Does prenatal use of topiramate increase risk of cleft palate?
First-trimester use of the anti-seizure medication topiramate may be associated with an increased risk of cleft palate in offspring, according to the authors of a new population-based cohort study. Published in Neurology, the findings suggest that the relationship is more pronounced the higher the dose of the drug a woman receives.
More than 1.3 million women with live-born infants were included in the research, which was based on Medicaid data from 2000 to 2010. All of the women had been enrolled in Medicaid from 3 months before conception until 1 month after delivery. The oral clefts were reported in claims during the first 3 months of the infants’ lives.
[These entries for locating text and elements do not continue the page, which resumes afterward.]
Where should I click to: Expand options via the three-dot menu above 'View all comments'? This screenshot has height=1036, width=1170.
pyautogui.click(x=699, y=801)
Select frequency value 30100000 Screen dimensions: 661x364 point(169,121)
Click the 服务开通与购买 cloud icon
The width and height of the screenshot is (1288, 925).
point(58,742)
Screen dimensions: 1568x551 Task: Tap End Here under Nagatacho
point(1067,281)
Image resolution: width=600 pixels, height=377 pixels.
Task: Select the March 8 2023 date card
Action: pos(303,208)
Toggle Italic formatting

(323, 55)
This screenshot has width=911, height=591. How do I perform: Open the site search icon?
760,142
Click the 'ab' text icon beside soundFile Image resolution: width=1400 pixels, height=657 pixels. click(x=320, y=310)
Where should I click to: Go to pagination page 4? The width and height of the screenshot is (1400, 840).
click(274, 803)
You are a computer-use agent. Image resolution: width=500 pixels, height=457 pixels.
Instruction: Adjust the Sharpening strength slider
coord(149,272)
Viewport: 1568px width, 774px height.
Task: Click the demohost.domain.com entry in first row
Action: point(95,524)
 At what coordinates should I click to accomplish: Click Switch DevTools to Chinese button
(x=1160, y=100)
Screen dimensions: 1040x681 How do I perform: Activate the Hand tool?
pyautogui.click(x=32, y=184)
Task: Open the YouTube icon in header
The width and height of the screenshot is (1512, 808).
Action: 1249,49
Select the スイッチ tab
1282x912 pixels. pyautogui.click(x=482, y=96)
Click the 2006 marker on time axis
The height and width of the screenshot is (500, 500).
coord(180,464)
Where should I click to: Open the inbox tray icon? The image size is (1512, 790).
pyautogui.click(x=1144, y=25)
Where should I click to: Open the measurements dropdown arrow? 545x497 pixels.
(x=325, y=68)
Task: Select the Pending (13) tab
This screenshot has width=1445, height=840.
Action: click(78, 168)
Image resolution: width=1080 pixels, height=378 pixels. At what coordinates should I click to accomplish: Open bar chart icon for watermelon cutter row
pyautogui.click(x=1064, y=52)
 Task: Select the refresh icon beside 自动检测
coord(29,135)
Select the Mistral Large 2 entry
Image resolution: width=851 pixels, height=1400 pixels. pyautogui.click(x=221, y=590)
For the study, the authors compared outcomes in infants of women who were dispensed topiramate during the first trimester and in those who were not dispensed the drug and an active reference group of women who received lamotrigine during the first trimester. Generalized linear models were used to estimate risk ratios with fine stratification on the propensity score of treatment to control for potential confounders. Stratified analyses by indication and dose also were performed.
In the 2,425 infants born to women exposed to topiramate, risk of oral cleft at birth was 4.1 per 1,000 versus 1.1 per 1,000 in infants born to the unexposed women (RR 2.90, 95% confidence interval [CI] 1.56-5.40). The RR was 8.30 (95% CI 2.65-26.07) in women with epilepsy whereas it was 1.45 (95% CI 0.54-3.86) in those who took topiramate for other indications such as bipolar disorder. Women with epilepsy took a median daily dose of 200 mg of topiramate during the first trimester versus 100 mg for women without epilepsy. The RR for oral clefts was 5.16 for doses > 100 mg versus 1.64 for doses ≤ 100 mg.